● **INSTRUCTIONS FOR THE TASK**: Give back the full material exactly. Omit no line.

● **RECORDS SHOWN**:

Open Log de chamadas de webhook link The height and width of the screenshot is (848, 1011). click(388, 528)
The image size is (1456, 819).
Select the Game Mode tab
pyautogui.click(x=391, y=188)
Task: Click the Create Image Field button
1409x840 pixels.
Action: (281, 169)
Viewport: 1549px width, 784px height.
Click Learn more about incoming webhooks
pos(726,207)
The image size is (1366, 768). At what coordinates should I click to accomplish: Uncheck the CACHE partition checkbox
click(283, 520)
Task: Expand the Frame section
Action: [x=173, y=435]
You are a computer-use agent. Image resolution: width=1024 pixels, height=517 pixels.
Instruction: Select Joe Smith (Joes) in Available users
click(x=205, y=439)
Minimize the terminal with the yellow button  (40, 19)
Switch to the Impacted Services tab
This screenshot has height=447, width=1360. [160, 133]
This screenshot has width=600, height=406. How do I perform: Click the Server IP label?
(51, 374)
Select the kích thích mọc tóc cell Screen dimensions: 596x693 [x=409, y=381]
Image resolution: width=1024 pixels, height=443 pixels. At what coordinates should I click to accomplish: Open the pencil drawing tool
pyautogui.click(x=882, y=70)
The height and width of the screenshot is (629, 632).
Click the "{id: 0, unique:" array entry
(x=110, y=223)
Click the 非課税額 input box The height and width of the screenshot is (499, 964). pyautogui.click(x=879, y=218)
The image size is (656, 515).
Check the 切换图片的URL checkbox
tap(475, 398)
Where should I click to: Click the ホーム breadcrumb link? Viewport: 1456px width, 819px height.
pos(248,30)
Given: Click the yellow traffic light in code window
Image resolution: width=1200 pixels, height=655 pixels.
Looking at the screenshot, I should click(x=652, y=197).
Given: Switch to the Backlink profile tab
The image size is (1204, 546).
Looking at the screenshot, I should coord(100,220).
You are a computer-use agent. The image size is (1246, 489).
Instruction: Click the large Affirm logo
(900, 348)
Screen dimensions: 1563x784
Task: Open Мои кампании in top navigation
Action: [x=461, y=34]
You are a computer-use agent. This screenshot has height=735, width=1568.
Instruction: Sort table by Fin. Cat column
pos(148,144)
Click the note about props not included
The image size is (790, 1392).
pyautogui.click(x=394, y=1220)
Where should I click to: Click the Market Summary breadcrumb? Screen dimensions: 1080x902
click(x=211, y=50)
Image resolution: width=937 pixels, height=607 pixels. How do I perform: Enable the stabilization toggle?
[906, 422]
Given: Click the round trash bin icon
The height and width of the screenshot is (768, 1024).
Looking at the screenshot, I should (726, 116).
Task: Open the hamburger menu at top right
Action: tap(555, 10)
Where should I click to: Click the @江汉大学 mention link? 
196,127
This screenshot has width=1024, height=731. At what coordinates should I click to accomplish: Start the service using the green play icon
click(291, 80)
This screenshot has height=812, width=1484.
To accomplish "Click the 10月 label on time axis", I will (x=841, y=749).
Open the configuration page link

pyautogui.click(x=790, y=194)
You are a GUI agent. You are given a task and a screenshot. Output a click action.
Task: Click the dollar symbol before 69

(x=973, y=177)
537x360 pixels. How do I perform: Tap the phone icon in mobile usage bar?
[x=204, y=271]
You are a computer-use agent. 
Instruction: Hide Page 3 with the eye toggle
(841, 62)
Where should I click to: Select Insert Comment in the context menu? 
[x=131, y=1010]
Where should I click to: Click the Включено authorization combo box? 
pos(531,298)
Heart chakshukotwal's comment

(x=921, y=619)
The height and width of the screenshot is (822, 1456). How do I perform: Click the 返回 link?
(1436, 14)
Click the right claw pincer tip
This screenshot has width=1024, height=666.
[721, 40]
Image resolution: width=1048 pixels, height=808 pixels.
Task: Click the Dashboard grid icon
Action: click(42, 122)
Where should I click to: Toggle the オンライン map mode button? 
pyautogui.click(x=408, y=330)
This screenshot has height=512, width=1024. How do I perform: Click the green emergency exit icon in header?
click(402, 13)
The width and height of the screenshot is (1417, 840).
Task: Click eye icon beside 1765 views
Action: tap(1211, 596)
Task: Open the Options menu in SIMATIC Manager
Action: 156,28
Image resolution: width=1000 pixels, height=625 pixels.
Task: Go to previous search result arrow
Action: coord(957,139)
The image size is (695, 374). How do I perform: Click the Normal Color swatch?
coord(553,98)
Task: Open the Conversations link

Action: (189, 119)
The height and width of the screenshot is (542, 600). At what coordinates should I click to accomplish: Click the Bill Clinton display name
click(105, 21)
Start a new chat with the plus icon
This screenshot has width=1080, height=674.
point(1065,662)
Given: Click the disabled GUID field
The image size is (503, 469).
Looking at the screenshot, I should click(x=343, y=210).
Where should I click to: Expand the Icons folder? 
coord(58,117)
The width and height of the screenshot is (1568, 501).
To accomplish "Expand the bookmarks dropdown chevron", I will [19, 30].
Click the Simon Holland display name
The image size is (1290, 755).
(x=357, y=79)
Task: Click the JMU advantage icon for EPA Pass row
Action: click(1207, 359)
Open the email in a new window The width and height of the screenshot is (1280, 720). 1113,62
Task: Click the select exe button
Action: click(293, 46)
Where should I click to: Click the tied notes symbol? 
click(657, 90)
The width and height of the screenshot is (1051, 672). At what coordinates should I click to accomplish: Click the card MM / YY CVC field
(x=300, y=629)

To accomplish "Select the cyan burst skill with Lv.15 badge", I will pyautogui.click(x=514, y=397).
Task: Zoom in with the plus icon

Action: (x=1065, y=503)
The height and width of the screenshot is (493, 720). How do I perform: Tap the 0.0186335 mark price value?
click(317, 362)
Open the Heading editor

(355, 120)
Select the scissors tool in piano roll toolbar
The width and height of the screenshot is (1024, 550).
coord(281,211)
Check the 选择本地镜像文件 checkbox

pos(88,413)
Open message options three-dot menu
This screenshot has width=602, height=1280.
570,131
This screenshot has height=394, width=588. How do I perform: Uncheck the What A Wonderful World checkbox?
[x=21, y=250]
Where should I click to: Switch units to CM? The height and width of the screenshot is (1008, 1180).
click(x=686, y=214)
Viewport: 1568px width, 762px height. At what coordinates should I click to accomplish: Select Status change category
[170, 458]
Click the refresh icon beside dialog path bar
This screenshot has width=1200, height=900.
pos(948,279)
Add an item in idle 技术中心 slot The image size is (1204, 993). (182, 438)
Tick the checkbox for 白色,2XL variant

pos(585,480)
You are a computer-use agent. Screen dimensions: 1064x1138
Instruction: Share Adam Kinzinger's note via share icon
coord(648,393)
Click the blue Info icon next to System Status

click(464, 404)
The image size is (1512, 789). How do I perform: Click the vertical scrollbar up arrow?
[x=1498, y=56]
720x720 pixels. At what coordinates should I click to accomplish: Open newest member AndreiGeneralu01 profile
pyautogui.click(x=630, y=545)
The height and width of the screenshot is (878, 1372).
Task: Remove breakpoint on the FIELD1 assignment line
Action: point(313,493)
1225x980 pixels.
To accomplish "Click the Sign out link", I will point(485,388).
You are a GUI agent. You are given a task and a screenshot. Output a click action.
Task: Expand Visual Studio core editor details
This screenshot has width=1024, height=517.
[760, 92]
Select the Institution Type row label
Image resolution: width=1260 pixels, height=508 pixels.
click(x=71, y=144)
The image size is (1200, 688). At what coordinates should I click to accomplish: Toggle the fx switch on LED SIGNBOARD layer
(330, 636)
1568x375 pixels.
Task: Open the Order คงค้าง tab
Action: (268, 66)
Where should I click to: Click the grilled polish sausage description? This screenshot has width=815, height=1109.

● **RESPONSE TO THE EXERCISE**:
Open Log de chamadas de webhook link The height and width of the screenshot is (848, 1011). click(388, 528)
The image size is (1456, 819).
Select the Game Mode tab
pyautogui.click(x=391, y=188)
Task: Click the Create Image Field button
1409x840 pixels.
Action: (281, 169)
Viewport: 1549px width, 784px height.
Click Learn more about incoming webhooks
pos(726,207)
The image size is (1366, 768). At what coordinates should I click to accomplish: Uncheck the CACHE partition checkbox
click(283, 520)
Task: Expand the Frame section
Action: [x=173, y=435]
You are a computer-use agent. Image resolution: width=1024 pixels, height=517 pixels.
Instruction: Select Joe Smith (Joes) in Available users
click(x=205, y=439)
Minimize the terminal with the yellow button  (40, 19)
Switch to the Impacted Services tab
This screenshot has height=447, width=1360. [160, 133]
This screenshot has width=600, height=406. How do I perform: Click the Server IP label?
(51, 374)
Select the kích thích mọc tóc cell Screen dimensions: 596x693 [x=409, y=381]
Image resolution: width=1024 pixels, height=443 pixels. At what coordinates should I click to accomplish: Open the pencil drawing tool
pyautogui.click(x=882, y=70)
The height and width of the screenshot is (629, 632).
Click the "{id: 0, unique:" array entry
(x=110, y=223)
Click the 非課税額 input box The height and width of the screenshot is (499, 964). pyautogui.click(x=879, y=218)
The image size is (656, 515).
Check the 切换图片的URL checkbox
tap(475, 398)
Where should I click to: Click the ホーム breadcrumb link? Viewport: 1456px width, 819px height.
pos(248,30)
Given: Click the yellow traffic light in code window
Image resolution: width=1200 pixels, height=655 pixels.
Looking at the screenshot, I should click(x=652, y=197).
Given: Switch to the Backlink profile tab
The image size is (1204, 546).
Looking at the screenshot, I should coord(100,220).
You are a computer-use agent. The image size is (1246, 489).
Instruction: Click the large Affirm logo
(900, 348)
Screen dimensions: 1563x784
Task: Open Мои кампании in top navigation
Action: [x=461, y=34]
You are a computer-use agent. This screenshot has height=735, width=1568.
Instruction: Sort table by Fin. Cat column
pos(148,144)
Click the note about props not included
The image size is (790, 1392).
pyautogui.click(x=394, y=1220)
Where should I click to: Click the Market Summary breadcrumb? Screen dimensions: 1080x902
click(x=211, y=50)
Image resolution: width=937 pixels, height=607 pixels. How do I perform: Enable the stabilization toggle?
[906, 422]
Given: Click the round trash bin icon
The height and width of the screenshot is (768, 1024).
Looking at the screenshot, I should (726, 116).
Task: Open the hamburger menu at top right
Action: tap(555, 10)
Where should I click to: Click the @江汉大学 mention link? 
196,127
This screenshot has width=1024, height=731. At what coordinates should I click to accomplish: Start the service using the green play icon
click(291, 80)
This screenshot has height=812, width=1484.
To accomplish "Click the 10月 label on time axis", I will (x=841, y=749).
Open the configuration page link

pyautogui.click(x=790, y=194)
You are a GUI agent. You are given a task and a screenshot. Output a click action.
Task: Click the dollar symbol before 69

(x=973, y=177)
537x360 pixels. How do I perform: Tap the phone icon in mobile usage bar?
[x=204, y=271]
You are a computer-use agent. 
Instruction: Hide Page 3 with the eye toggle
(841, 62)
Where should I click to: Select Insert Comment in the context menu? 
[x=131, y=1010]
Where should I click to: Click the Включено authorization combo box? 
pos(531,298)
Heart chakshukotwal's comment

(x=921, y=619)
The height and width of the screenshot is (822, 1456). How do I perform: Click the 返回 link?
(1436, 14)
Click the right claw pincer tip
This screenshot has width=1024, height=666.
[721, 40]
Image resolution: width=1048 pixels, height=808 pixels.
Task: Click the Dashboard grid icon
Action: click(42, 122)
Where should I click to: Toggle the オンライン map mode button? 
pyautogui.click(x=408, y=330)
This screenshot has height=512, width=1024. How do I perform: Click the green emergency exit icon in header?
click(402, 13)
The width and height of the screenshot is (1417, 840).
Task: Click eye icon beside 1765 views
Action: tap(1211, 596)
Task: Open the Options menu in SIMATIC Manager
Action: 156,28
Image resolution: width=1000 pixels, height=625 pixels.
Task: Go to previous search result arrow
Action: coord(957,139)
The image size is (695, 374). How do I perform: Click the Normal Color swatch?
coord(553,98)
Task: Open the Conversations link

Action: (189, 119)
The height and width of the screenshot is (542, 600). At what coordinates should I click to accomplish: Click the Bill Clinton display name
click(105, 21)
Start a new chat with the plus icon
This screenshot has width=1080, height=674.
point(1065,662)
Given: Click the disabled GUID field
The image size is (503, 469).
Looking at the screenshot, I should click(x=343, y=210).
Where should I click to: Expand the Icons folder? 
coord(58,117)
The width and height of the screenshot is (1568, 501).
To accomplish "Expand the bookmarks dropdown chevron", I will [19, 30].
Click the Simon Holland display name
The image size is (1290, 755).
(x=357, y=79)
Task: Click the JMU advantage icon for EPA Pass row
Action: click(1207, 359)
Open the email in a new window The width and height of the screenshot is (1280, 720). 1113,62
Task: Click the select exe button
Action: click(293, 46)
Where should I click to: Click the tied notes symbol? 
click(657, 90)
The width and height of the screenshot is (1051, 672). At what coordinates should I click to accomplish: Click the card MM / YY CVC field
(x=300, y=629)

To accomplish "Select the cyan burst skill with Lv.15 badge", I will pyautogui.click(x=514, y=397).
Task: Zoom in with the plus icon

Action: (x=1065, y=503)
The height and width of the screenshot is (493, 720). How do I perform: Tap the 0.0186335 mark price value?
click(317, 362)
Open the Heading editor

(355, 120)
Select the scissors tool in piano roll toolbar
The width and height of the screenshot is (1024, 550).
coord(281,211)
Check the 选择本地镜像文件 checkbox

pos(88,413)
Open message options three-dot menu
This screenshot has width=602, height=1280.
570,131
This screenshot has height=394, width=588. How do I perform: Uncheck the What A Wonderful World checkbox?
[x=21, y=250]
Where should I click to: Switch units to CM? The height and width of the screenshot is (1008, 1180).
click(x=686, y=214)
Viewport: 1568px width, 762px height. At what coordinates should I click to accomplish: Select Status change category
[170, 458]
Click the refresh icon beside dialog path bar
This screenshot has width=1200, height=900.
pos(948,279)
Add an item in idle 技术中心 slot The image size is (1204, 993). (182, 438)
Tick the checkbox for 白色,2XL variant

pos(585,480)
You are a computer-use agent. Screen dimensions: 1064x1138
Instruction: Share Adam Kinzinger's note via share icon
coord(648,393)
Click the blue Info icon next to System Status

click(464, 404)
The image size is (1512, 789). How do I perform: Click the vertical scrollbar up arrow?
[x=1498, y=56]
720x720 pixels. At what coordinates should I click to accomplish: Open newest member AndreiGeneralu01 profile
pyautogui.click(x=630, y=545)
The height and width of the screenshot is (878, 1372).
Task: Remove breakpoint on the FIELD1 assignment line
Action: point(313,493)
1225x980 pixels.
To accomplish "Click the Sign out link", I will point(485,388).
You are a GUI agent. You are given a task and a screenshot. Output a click action.
Task: Expand Visual Studio core editor details
This screenshot has width=1024, height=517.
[760, 92]
Select the Institution Type row label
Image resolution: width=1260 pixels, height=508 pixels.
click(x=71, y=144)
The image size is (1200, 688). At what coordinates should I click to accomplish: Toggle the fx switch on LED SIGNBOARD layer
(330, 636)
1568x375 pixels.
Task: Open the Order คงค้าง tab
Action: (268, 66)
Where should I click to: Click the grilled polish sausage description? This screenshot has width=815, height=1109.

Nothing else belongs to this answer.